Washington, D.C. — Federal regulators are taking a fresh look at one of the nursing home industry’s most contentious quality measures: the policy discouraging antipsychotic medication use in long-term care facilities.
The Centers for Medicare & Medicaid Services is reviewing its existing guidance “with the goal of supporting clinically indicated use while continuing to discourage inappropriate prescribing,” according to an internal email cited by The Washington Post. The report came Friday, and CMS had not publicly confirmed or elaborated on the review by the time of publication.
Congress Pushed for the Change
The review didn’t happen in a vacuum. Congress quietly inserted language into last month’s budget negotiations directing CMS to better distinguish between appropriate and inappropriate antipsychotic prescribing in skilled nursing policies. While described as non-binding, the instruction carries weight — and advocates say it reflects growing frustration with a measure that many in the industry consider outdated.

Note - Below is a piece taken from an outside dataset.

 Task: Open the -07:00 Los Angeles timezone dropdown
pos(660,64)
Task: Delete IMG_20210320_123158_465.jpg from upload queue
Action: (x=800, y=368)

“Project PAUSE continues to press CMS to reform the long-stay measure as the current measure, now almost 15 years old, is not a validated measure for quality and does not distinguish between an antipsychotic used appropriately versus potentially inappropriately,” said Chad Worz, chief executive of the American Society of Consultant Pharmacists. “The measure is public and the information provided to the public does not fairly represent whether those medications are being used appropriately in individual nursing homes.”
A Measure Built for a Different Era
Nursing homes have sharply cut antipsychotic use since 2012, responding to years of audits, penalties, and star rating reductions. But critics argue the current quality measure hasn’t kept pace with how these drugs have evolved.
New medications specifically designed for patients with dementia — conditions that affect the vast majority of nursing home residents — have come to market without any review of outdated “black box” warnings or exemptions under the existing federal framework. Outside of nursing homes, antipsychotics are widely used to ease neuropsychiatric symptoms affecting an estimated 97% of patients with Alzheimer’s disease.
A white paper from Manatt Health and the Alliance for Aging Research made the case that the existing quality measure is actively discouraging clinically appropriate prescribing — not just the inappropriate kind.
This tension isn’t new. As recently as November 2025, federal officials defended limiting antipsychotic use as a top priority, saying practitioners already have “the flexibility to provide individualized treatments… that are appropriate and clinically indicated.”
What Comes Next
It’s unclear how far the review will go or what policy changes might result. CMS has yet to comment directly on the scope of the review.
What is clear is that nursing homes and the clinicians who care for residents living with Alzheimer’s and advanced dementia have been pushing for a more nuanced federal framework for years. Whether this review delivers that — or amounts to a procedural exercise — remains to be seen.